**Task goal:**
Check every line of the data and copy the ones where "pyautogui" appears.
━━━ Extracted information
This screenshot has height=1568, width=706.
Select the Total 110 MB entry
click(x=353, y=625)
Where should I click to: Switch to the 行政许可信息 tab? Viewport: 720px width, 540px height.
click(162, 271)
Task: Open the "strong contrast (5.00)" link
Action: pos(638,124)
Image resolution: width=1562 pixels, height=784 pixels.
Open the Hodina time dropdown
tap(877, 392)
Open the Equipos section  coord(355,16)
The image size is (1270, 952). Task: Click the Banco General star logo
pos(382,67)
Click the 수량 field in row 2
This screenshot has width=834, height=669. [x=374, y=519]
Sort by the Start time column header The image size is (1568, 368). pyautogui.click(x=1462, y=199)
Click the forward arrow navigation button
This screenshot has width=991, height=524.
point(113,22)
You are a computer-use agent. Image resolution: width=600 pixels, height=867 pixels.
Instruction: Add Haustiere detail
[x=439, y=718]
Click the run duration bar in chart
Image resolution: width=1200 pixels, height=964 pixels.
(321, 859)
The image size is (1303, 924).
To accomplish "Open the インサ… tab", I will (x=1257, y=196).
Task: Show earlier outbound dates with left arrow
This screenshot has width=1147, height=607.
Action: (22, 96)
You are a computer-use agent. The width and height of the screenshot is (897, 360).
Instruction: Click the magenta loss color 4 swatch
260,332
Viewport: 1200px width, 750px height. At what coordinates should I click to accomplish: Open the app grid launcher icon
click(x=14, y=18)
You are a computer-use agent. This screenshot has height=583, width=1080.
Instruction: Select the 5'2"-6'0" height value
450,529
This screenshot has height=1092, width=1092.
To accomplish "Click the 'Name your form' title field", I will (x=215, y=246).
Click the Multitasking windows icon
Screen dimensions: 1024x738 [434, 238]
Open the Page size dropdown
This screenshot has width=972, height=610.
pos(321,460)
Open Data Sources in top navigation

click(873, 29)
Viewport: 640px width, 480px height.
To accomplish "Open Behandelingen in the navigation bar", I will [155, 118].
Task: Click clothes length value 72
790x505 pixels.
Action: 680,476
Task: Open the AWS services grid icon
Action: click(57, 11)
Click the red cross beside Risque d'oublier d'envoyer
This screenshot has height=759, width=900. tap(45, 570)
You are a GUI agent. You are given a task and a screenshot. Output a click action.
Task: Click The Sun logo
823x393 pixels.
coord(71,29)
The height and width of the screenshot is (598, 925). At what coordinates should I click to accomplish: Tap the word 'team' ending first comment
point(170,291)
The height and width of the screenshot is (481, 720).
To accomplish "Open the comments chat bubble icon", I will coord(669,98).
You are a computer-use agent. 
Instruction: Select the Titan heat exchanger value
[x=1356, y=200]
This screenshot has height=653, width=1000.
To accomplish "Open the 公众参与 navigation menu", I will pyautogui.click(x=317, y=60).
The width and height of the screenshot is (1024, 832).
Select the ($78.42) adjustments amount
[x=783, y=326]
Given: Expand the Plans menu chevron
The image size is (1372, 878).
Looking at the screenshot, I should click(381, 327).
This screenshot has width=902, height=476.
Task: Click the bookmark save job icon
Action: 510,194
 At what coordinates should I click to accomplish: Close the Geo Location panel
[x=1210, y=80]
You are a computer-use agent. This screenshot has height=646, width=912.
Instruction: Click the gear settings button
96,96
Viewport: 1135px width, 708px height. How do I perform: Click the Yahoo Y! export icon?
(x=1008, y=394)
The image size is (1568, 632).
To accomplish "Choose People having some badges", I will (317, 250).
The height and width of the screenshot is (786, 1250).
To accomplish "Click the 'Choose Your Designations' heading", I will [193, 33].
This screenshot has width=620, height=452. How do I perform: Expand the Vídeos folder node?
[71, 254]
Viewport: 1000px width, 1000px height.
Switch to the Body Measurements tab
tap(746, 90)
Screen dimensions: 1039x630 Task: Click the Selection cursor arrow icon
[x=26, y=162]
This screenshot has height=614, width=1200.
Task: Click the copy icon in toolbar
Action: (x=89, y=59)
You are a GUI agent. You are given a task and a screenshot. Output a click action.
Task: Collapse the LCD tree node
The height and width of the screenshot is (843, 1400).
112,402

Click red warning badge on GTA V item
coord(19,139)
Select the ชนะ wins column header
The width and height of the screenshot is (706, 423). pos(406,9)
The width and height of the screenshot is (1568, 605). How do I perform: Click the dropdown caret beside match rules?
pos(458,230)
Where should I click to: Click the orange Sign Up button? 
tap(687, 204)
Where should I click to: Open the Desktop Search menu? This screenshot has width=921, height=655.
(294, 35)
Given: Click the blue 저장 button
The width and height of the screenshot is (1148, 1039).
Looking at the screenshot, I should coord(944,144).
━━━━━━
**Exercise answer:**
Sort by the Start time column header The image size is (1568, 368). pyautogui.click(x=1462, y=199)
To accomplish "Open the 公众参与 navigation menu", I will pyautogui.click(x=317, y=60).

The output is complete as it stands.